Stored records

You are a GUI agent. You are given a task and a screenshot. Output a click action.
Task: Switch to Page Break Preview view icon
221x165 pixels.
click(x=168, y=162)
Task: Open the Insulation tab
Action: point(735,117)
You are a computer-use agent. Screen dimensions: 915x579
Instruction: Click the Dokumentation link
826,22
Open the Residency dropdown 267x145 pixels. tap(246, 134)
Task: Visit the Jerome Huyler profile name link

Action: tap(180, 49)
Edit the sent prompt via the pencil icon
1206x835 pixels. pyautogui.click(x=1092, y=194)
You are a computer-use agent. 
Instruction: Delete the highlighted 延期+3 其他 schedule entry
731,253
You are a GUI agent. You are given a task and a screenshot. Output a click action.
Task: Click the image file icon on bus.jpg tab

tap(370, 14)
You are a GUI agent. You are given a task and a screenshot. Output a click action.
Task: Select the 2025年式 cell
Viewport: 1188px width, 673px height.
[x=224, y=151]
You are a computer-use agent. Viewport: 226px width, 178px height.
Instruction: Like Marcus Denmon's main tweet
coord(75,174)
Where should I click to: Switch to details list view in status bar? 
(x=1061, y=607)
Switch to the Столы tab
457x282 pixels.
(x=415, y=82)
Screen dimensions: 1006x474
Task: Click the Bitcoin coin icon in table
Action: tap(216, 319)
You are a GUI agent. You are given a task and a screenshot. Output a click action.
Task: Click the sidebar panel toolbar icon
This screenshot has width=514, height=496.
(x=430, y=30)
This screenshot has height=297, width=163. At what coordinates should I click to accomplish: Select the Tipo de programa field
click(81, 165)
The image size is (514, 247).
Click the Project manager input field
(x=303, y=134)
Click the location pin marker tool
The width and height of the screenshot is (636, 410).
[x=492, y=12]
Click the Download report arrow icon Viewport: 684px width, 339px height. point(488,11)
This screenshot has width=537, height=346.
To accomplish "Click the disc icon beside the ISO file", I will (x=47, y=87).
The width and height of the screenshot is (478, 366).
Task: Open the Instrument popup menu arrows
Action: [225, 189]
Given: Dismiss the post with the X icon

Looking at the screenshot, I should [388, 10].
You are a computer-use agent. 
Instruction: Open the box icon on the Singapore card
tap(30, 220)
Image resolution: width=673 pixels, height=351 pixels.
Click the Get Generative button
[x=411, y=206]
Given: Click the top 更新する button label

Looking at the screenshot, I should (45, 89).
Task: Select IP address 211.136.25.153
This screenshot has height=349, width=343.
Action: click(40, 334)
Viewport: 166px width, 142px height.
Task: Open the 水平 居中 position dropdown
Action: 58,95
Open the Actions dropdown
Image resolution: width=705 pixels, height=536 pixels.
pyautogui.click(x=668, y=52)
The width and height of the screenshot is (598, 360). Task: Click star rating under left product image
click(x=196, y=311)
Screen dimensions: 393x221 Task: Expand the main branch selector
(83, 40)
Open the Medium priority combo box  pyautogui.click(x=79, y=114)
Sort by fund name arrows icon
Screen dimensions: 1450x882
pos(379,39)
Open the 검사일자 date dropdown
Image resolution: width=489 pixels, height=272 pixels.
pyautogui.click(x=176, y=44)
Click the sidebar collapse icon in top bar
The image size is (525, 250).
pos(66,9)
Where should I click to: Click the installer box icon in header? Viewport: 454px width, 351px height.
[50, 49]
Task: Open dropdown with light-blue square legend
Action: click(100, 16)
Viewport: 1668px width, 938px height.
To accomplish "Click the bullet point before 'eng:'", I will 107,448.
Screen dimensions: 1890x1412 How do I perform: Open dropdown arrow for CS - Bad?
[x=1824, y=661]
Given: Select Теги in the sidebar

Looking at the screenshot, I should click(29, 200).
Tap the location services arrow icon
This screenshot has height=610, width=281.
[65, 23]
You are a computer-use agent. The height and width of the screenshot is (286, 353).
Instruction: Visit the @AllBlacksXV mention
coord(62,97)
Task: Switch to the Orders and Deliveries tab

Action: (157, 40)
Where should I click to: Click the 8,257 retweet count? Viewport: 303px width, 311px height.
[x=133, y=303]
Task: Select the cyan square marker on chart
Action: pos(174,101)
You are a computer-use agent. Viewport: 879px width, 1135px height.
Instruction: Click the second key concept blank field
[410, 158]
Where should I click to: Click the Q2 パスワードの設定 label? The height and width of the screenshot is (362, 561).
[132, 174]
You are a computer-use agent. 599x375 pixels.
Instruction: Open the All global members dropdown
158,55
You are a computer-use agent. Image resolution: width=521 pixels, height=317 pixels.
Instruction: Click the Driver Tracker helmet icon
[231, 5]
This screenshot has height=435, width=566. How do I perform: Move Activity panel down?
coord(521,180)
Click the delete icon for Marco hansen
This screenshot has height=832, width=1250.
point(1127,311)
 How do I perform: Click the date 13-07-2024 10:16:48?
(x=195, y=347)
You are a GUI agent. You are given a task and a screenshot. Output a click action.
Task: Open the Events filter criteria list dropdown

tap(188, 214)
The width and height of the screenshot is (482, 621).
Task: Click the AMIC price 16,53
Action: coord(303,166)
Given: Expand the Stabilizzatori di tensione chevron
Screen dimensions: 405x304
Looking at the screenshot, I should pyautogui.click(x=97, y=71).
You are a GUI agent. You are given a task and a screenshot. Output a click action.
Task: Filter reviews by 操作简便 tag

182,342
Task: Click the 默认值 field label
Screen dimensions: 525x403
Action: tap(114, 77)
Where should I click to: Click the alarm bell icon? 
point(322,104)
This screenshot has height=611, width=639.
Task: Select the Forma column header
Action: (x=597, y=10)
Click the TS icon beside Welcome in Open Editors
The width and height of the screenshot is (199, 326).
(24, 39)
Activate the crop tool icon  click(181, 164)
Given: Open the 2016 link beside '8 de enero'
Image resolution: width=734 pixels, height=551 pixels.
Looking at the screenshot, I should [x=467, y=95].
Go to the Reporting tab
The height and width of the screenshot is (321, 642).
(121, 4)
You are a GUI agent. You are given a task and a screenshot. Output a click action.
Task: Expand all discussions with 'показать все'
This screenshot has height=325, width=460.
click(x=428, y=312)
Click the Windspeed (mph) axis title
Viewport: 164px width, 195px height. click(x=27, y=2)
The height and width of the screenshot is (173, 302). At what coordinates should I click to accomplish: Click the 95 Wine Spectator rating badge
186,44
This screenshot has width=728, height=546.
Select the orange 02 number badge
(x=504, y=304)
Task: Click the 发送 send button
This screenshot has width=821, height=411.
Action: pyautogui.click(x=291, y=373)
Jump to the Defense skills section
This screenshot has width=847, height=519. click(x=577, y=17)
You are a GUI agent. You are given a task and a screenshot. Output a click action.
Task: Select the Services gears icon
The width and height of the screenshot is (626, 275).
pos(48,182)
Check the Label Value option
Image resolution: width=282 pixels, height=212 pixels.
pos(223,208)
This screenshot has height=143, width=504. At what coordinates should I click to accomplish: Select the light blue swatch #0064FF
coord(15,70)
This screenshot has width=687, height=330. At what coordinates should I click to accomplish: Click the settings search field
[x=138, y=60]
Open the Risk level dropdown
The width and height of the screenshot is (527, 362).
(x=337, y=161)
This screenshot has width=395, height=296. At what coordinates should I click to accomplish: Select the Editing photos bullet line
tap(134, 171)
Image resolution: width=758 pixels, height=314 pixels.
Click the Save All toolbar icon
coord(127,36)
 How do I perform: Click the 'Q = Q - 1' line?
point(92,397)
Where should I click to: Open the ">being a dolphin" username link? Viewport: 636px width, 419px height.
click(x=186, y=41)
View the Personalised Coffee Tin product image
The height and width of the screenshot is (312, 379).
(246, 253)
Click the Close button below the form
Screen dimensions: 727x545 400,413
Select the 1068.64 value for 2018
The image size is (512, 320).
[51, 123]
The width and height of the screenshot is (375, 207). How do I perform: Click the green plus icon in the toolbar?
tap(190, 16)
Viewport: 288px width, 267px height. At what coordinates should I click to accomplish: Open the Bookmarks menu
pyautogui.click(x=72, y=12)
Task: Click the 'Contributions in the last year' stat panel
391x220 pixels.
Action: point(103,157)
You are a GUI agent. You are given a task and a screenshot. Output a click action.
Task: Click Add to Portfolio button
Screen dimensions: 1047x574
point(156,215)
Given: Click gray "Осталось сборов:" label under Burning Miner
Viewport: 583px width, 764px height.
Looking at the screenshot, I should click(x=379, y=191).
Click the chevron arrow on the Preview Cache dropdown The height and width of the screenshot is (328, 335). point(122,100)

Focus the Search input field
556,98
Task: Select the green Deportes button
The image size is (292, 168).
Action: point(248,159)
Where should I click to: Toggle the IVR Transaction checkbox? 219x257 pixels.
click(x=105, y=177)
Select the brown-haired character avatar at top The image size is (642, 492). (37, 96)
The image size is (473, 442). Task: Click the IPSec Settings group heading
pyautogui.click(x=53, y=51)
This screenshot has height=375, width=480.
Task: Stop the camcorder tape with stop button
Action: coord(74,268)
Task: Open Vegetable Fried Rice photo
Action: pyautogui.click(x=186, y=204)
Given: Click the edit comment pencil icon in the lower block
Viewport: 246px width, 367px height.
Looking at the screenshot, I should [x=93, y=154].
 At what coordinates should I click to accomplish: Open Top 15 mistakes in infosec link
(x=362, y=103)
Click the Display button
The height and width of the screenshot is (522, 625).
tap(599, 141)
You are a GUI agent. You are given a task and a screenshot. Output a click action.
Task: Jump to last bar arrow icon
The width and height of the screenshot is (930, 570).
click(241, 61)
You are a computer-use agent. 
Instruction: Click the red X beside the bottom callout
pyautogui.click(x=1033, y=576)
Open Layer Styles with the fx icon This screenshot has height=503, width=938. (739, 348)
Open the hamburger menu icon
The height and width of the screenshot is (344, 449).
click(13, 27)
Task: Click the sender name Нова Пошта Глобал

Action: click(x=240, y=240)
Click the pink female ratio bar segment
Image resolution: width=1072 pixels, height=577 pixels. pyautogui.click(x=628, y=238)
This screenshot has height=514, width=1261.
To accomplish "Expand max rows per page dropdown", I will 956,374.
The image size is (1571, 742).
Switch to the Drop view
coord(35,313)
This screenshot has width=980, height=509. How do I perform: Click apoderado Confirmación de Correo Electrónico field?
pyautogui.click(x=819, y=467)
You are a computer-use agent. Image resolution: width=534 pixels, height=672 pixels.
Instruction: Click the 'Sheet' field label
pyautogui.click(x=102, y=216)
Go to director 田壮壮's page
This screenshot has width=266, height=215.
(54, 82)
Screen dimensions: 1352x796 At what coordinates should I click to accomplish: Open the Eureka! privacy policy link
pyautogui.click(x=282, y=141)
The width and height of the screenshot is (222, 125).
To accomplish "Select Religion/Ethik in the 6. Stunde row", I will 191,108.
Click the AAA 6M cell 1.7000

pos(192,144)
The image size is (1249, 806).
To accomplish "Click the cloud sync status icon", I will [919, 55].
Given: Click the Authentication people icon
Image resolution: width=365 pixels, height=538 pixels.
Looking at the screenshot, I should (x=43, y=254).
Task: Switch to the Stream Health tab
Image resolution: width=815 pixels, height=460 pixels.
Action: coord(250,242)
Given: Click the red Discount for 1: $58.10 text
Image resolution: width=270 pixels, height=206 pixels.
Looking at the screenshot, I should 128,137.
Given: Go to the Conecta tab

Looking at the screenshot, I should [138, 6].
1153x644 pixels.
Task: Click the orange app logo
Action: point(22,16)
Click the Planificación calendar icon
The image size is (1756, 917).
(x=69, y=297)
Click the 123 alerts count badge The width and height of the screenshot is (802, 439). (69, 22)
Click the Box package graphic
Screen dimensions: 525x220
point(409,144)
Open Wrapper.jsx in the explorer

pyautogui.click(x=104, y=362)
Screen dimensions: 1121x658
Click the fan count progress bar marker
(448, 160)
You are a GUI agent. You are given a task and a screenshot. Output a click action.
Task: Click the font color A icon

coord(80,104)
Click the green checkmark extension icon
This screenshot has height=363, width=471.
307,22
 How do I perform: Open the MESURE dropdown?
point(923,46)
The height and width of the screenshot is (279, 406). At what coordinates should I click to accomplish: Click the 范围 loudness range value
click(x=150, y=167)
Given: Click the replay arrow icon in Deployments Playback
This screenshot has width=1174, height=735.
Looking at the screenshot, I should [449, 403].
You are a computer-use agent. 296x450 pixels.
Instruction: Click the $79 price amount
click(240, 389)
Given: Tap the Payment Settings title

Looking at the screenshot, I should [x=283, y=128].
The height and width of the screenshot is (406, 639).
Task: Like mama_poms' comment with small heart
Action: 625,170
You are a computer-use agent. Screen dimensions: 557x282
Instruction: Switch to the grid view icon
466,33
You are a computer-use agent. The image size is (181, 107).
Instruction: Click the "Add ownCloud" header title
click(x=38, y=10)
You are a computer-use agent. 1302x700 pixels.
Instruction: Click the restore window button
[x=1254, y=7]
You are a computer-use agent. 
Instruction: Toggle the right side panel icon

§ EXERCISE
What is the number of lines in the data that include "chevron"? Respond with that number and no other text.

§ ANSWER BOX
2